— Problem details —
Would you repeat every line of the material exactly?
Provided entries: Begin
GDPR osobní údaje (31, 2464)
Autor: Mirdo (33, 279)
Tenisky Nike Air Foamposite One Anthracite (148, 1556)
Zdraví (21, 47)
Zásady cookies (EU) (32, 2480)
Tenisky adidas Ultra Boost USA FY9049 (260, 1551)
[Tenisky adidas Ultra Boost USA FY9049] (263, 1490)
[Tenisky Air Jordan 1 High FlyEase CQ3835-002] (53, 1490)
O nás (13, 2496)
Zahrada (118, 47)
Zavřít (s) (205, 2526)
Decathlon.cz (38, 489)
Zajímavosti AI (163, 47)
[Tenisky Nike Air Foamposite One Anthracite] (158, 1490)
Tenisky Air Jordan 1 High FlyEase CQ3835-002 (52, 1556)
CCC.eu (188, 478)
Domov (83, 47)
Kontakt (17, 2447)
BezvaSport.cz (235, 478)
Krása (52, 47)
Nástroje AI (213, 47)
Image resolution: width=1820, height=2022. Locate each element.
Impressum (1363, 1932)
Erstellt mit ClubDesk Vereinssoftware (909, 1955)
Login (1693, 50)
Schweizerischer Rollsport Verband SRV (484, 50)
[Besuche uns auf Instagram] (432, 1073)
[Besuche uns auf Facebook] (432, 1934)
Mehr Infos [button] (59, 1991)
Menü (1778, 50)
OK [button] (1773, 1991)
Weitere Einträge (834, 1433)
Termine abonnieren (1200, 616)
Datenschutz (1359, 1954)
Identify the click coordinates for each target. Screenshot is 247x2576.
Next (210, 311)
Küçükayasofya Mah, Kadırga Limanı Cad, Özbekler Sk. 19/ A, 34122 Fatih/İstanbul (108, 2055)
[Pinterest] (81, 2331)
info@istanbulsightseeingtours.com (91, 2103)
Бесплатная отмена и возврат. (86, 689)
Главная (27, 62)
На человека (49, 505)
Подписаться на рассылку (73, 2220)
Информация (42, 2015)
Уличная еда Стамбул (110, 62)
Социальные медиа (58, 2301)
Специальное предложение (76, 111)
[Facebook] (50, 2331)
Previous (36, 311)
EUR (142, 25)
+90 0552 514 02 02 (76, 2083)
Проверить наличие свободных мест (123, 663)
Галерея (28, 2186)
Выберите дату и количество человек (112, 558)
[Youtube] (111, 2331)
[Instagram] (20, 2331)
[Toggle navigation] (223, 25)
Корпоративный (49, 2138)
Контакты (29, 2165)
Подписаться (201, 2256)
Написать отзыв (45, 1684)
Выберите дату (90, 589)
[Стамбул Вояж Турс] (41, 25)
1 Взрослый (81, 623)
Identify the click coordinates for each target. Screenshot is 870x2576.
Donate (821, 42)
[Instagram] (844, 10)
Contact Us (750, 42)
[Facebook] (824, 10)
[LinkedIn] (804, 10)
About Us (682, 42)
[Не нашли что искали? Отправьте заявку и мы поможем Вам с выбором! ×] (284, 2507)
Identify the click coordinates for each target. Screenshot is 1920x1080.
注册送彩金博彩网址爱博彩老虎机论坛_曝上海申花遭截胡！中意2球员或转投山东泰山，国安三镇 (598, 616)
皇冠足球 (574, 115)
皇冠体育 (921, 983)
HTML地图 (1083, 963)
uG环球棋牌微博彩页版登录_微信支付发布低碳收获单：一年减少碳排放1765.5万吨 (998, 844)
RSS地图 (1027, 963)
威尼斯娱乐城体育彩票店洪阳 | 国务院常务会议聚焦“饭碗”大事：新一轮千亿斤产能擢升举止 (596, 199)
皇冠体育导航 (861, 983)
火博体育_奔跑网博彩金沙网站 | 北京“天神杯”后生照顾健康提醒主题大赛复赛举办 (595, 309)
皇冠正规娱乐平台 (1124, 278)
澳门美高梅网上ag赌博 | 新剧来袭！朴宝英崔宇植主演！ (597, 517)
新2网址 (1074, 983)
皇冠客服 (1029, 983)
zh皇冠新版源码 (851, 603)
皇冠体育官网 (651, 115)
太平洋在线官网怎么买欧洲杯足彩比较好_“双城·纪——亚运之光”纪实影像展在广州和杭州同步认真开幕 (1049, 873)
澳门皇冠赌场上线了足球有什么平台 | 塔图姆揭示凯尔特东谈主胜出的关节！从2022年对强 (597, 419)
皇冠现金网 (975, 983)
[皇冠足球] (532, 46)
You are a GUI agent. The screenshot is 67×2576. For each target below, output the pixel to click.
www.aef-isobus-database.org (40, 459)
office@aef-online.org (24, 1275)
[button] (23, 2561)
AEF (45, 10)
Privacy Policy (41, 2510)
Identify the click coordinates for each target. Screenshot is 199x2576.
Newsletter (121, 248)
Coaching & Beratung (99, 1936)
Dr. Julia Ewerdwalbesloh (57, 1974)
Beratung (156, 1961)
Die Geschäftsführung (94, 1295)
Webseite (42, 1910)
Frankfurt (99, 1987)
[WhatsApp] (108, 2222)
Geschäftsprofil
Provided entries: End
— Answer box —
GDPR osobní údaje (31, 2464)
Autor: Mirdo (33, 279)
Tenisky Nike Air Foamposite One Anthracite (148, 1556)
Zdraví (21, 47)
Zásady cookies (EU) (32, 2480)
Tenisky adidas Ultra Boost USA FY9049 (260, 1551)
[Tenisky adidas Ultra Boost USA FY9049] (263, 1490)
[Tenisky Air Jordan 1 High FlyEase CQ3835-002] (53, 1490)
O nás (13, 2496)
Zahrada (118, 47)
Zavřít (s) (205, 2526)
Decathlon.cz (38, 489)
Zajímavosti AI (163, 47)
[Tenisky Nike Air Foamposite One Anthracite] (158, 1490)
Tenisky Air Jordan 1 High FlyEase CQ3835-002 (52, 1556)
CCC.eu (188, 478)
Domov (83, 47)
Kontakt (17, 2447)
BezvaSport.cz (235, 478)
Krása (52, 47)
Nástroje AI (213, 47)
Image resolution: width=1820, height=2022. Locate each element.
Impressum (1363, 1932)
Erstellt mit ClubDesk Vereinssoftware (909, 1955)
Login (1693, 50)
Schweizerischer Rollsport Verband SRV (484, 50)
[Besuche uns auf Instagram] (432, 1073)
[Besuche uns auf Facebook] (432, 1934)
Mehr Infos [button] (59, 1991)
Menü (1778, 50)
OK [button] (1773, 1991)
Weitere Einträge (834, 1433)
Termine abonnieren (1200, 616)
Datenschutz (1359, 1954)
Identify the click coordinates for each target. Screenshot is 247x2576.
Next (210, 311)
Küçükayasofya Mah, Kadırga Limanı Cad, Özbekler Sk. 19/ A, 34122 Fatih/İstanbul (108, 2055)
[Pinterest] (81, 2331)
info@istanbulsightseeingtours.com (91, 2103)
Бесплатная отмена и возврат. (86, 689)
Главная (27, 62)
На человека (49, 505)
Подписаться на рассылку (73, 2220)
Информация (42, 2015)
Уличная еда Стамбул (110, 62)
Социальные медиа (58, 2301)
Специальное предложение (76, 111)
[Facebook] (50, 2331)
Previous (36, 311)
EUR (142, 25)
+90 0552 514 02 02 (76, 2083)
Проверить наличие свободных мест (123, 663)
Галерея (28, 2186)
Выберите дату и количество человек (112, 558)
[Youtube] (111, 2331)
[Instagram] (20, 2331)
[Toggle navigation] (223, 25)
Корпоративный (49, 2138)
Контакты (29, 2165)
Подписаться (201, 2256)
Написать отзыв (45, 1684)
Выберите дату (90, 589)
[Стамбул Вояж Турс] (41, 25)
1 Взрослый (81, 623)
Identify the click coordinates for each target. Screenshot is 870x2576.
Donate (821, 42)
[Instagram] (844, 10)
Contact Us (750, 42)
[Facebook] (824, 10)
[LinkedIn] (804, 10)
About Us (682, 42)
[Не нашли что искали? Отправьте заявку и мы поможем Вам с выбором! ×] (284, 2507)
Identify the click coordinates for each target. Screenshot is 1920x1080.
注册送彩金博彩网址爱博彩老虎机论坛_曝上海申花遭截胡！中意2球员或转投山东泰山，国安三镇 (598, 616)
皇冠足球 (574, 115)
皇冠体育 (921, 983)
HTML地图 (1083, 963)
uG环球棋牌微博彩页版登录_微信支付发布低碳收获单：一年减少碳排放1765.5万吨 (998, 844)
RSS地图 (1027, 963)
威尼斯娱乐城体育彩票店洪阳 | 国务院常务会议聚焦“饭碗”大事：新一轮千亿斤产能擢升举止 (596, 199)
皇冠体育导航 (861, 983)
火博体育_奔跑网博彩金沙网站 | 北京“天神杯”后生照顾健康提醒主题大赛复赛举办 (595, 309)
皇冠正规娱乐平台 (1124, 278)
澳门美高梅网上ag赌博 | 新剧来袭！朴宝英崔宇植主演！ (597, 517)
新2网址 (1074, 983)
皇冠客服 (1029, 983)
zh皇冠新版源码 (851, 603)
皇冠体育官网 (651, 115)
太平洋在线官网怎么买欧洲杯足彩比较好_“双城·纪——亚运之光”纪实影像展在广州和杭州同步认真开幕 (1049, 873)
澳门皇冠赌场上线了足球有什么平台 | 塔图姆揭示凯尔特东谈主胜出的关节！从2022年对强 (597, 419)
皇冠现金网 (975, 983)
[皇冠足球] (532, 46)
You are a GUI agent. The screenshot is 67×2576. For each target below, output the pixel to click.
www.aef-isobus-database.org (40, 459)
office@aef-online.org (24, 1275)
[button] (23, 2561)
AEF (45, 10)
Privacy Policy (41, 2510)
Identify the click coordinates for each target. Screenshot is 199x2576.
Newsletter (121, 248)
Coaching & Beratung (99, 1936)
Dr. Julia Ewerdwalbesloh (57, 1974)
Beratung (156, 1961)
Die Geschäftsführung (94, 1295)
Webseite (42, 1910)
Frankfurt (99, 1987)
[WhatsApp] (108, 2222)
Geschäftsprofil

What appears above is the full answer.